Isolation does not make prisoners or prison staff safe. It just inflicts cruelty. Other states, including Virginia, Colorado and Arizona, have significantly reduced the isolation of prisoners facing the death penalty.
The tide is turning across the nation on solitary confinement, in part because there is no valid penological reason to isolate prisoners sentenced to death. There is nothing unique about Pennsylvania’s prisons or its death-sentenced prisoners to prevent humane treatment. Any prisoner, regardless of sentence, may “earn” time in isolation for severe or persistent misconduct, but experts uniformly agree that such isolation must be finite and brief.
While U.S. constitutional law is still evolving, respected American jurists have joined the chorus challenging the use of prolonged solitary confinement. Justice Anthony Kennedy noted, “[R]esearch still confirms what this Court suggested over a century ago: Years on end of near-total isolation exact a terrible price.” In describing a case in which a death-sentenced prisoner had been held in isolation for 25years, Justice Kennedy told a House Appropriations Subcommittee that, “This idea of total incarceration just isn’t working.
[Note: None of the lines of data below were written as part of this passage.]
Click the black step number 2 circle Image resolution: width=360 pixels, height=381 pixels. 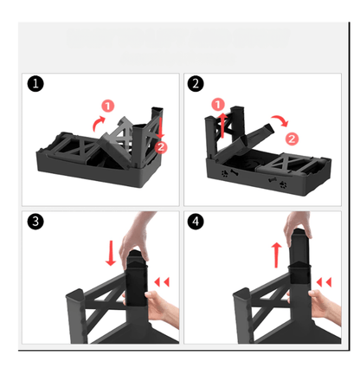(x=196, y=85)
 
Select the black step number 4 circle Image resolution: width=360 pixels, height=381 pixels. (x=196, y=222)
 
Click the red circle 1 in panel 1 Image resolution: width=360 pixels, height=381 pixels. (x=107, y=106)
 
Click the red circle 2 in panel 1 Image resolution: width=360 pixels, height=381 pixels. (x=161, y=146)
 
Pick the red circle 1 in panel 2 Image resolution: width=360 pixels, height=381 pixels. (x=217, y=106)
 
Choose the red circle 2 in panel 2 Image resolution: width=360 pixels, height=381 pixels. (x=292, y=138)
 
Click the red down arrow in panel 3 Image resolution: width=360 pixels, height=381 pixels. (x=111, y=254)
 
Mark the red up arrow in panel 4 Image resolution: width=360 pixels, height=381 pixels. (x=276, y=255)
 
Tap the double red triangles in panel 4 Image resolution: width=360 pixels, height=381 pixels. (x=325, y=281)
And it’s not humane. . . . Solitary confinement literally drives men mad.”
Pennsylvania's DOC should see the writing on the wall and end mandatory and permanent solitary confinement for state prisoners on death row. Pennsylvania needs to join Missouri, North Carolina, and other states in abolishing this inhumane policy. If the DOC refuses, we and a few federal judges should be able to help them along.